C’est alors qu’un homme typé fran?ais de souche, la trentaine, que nous n’avions pas remarqué jusque-là, nous fait des signes. Mais qu’est-ce qu’il nous veut, celui-là ? Il tient un VTT à la main. Il insiste, me hèle : ? Madame, s’il vous pla?t ! ? Alors que mon esprit dit ? P… de m…, il va pas me lacher, ce tocard ?, ma voix répond ? oui ? ?. Encore un qui veut me gratter des euros.
Ce n’est pas tout à fait ?a : il me propose de lui acheter son vélo. Je lui dis ? combien ? ?, il me dit ? 40 ?. Je lui réponds ? j’en ai déjà un ?, même si c’est clair que c’est une bonne affaire, vu l’état neuf de son vélo. N’ayant pas mon sac sur moi, je lui dis que je ne peux rien faire pour lui, tout en le saluant rapidement. Je réalise vite que ce loulou-là est un toxico qui vient apparemment de voler un VTT à deux pas d’ici – il cherche à nous le refourguer dans la foulée.
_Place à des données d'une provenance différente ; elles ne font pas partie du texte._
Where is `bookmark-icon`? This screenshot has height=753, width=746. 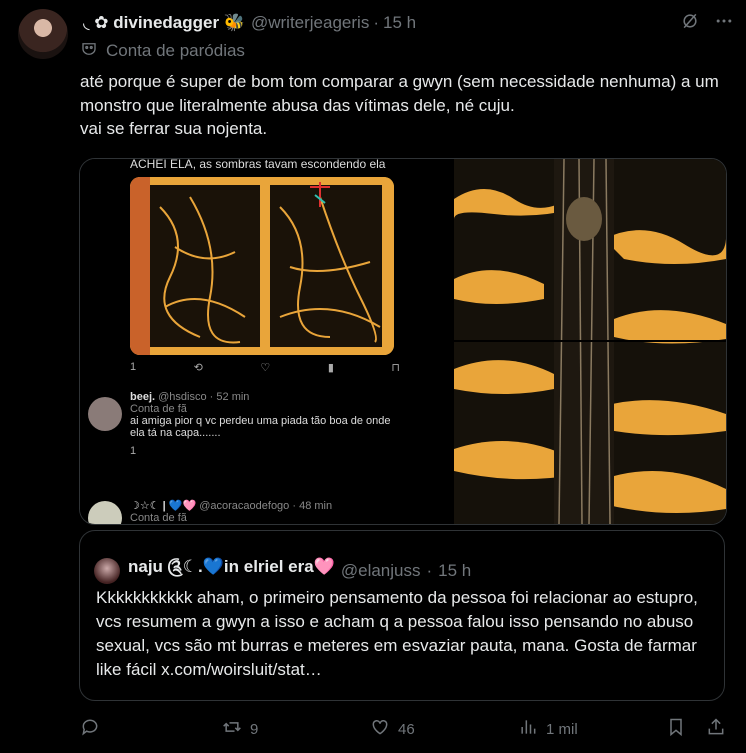 bookmark-icon is located at coordinates (676, 729).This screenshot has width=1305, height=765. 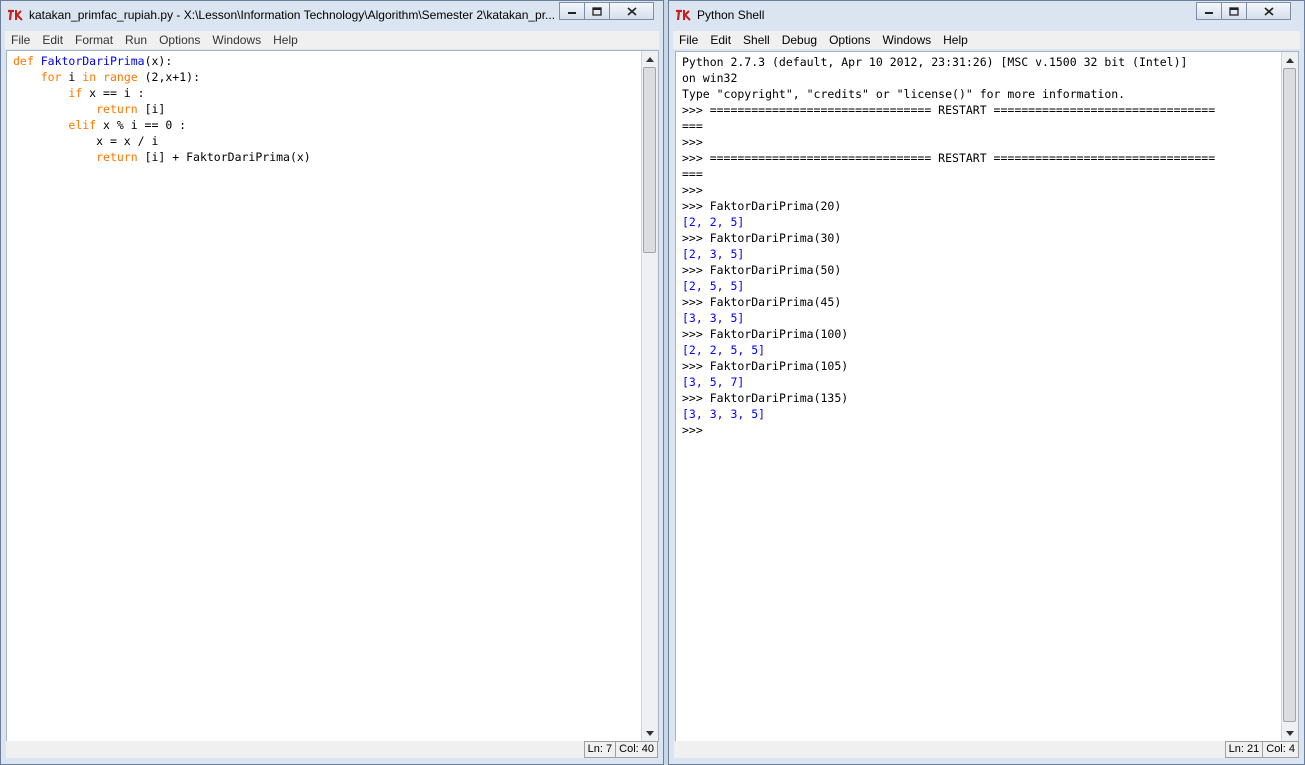 I want to click on shell-result: [3, 5, 7], so click(x=714, y=382).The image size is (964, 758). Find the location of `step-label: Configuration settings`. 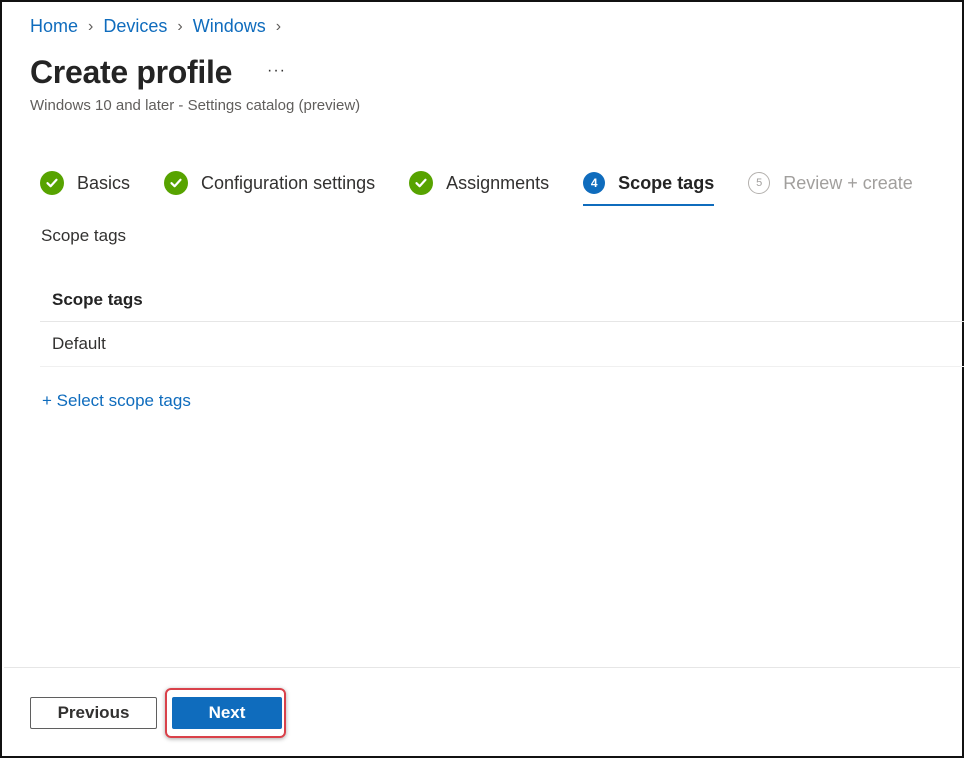

step-label: Configuration settings is located at coordinates (288, 182).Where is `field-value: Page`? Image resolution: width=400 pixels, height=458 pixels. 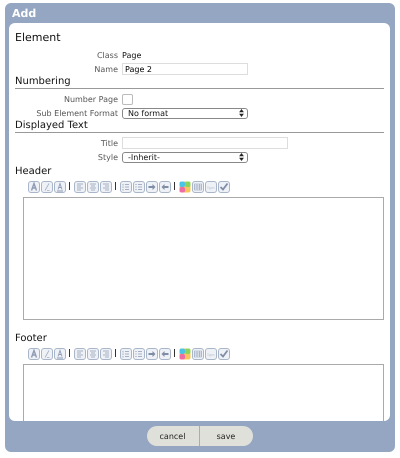 field-value: Page is located at coordinates (132, 55).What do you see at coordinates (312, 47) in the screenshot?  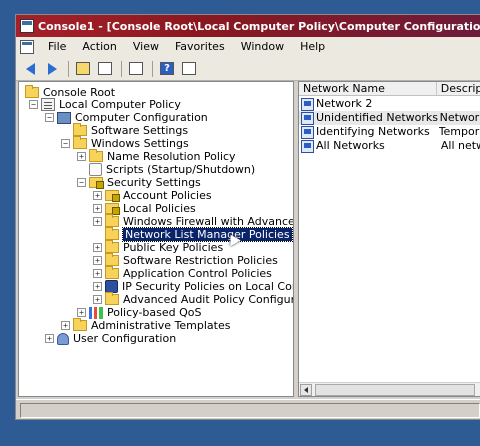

Perso, je n’ai pas envie de marcher en tenant un vélo volé dix minutes plus t?t. Son propriétaire doit être en train de le chercher. Et puis, ce serait du recel et moi, je ne mange pas de ce pain là. On commence donc à rentrer tranquillement ma petite famille et moi, quand 100 mètres plus loin, il rapplique. Il me dit qu’il aime bien ma tête et sent que je suis ? cool ?. Pfff…
Alors il me tend le vélo et me dit : ? Tenez, madame, gardez-le, c’est pas grave, prenez mon numéro et si vous arrivez à le vendre vous m’en donnez 20 euros, je vous fais confiance. ? A ce moment là, les six enfants et mes deux voisines me regardent fixement. Elles attendent ma réaction. J’ai intérêt à faire gaffe à ce que je vais dire. Je suis sensée montrer l’exemple, ma décision est cruciale…
Pour tout vous dire, il ne m’a pas fallu 20 ans pour lui donner une réponse. Il se faisait tard, alors, face à l’insistance de cet inconnu, j’ai fini par accepter le deal. Après avoir noté son numéro, je me suis emparée du vélo devant six paires d’yeux qui n’en perdaient pas une. J’ai d? broder un peu après pour expliquer aux enfants la situation mais j’ai réussi à contourner les questions gênantes, du genre ? c’est vrai qu’il l’a volé, le vélo, le monsieur ? ?.
C’est un jeune titi du quartier qui a bien voulu m’en débarrasser. Gracieusement. Il s’en sert pour aller au travail. Depuis, il ne fraude plus le métro.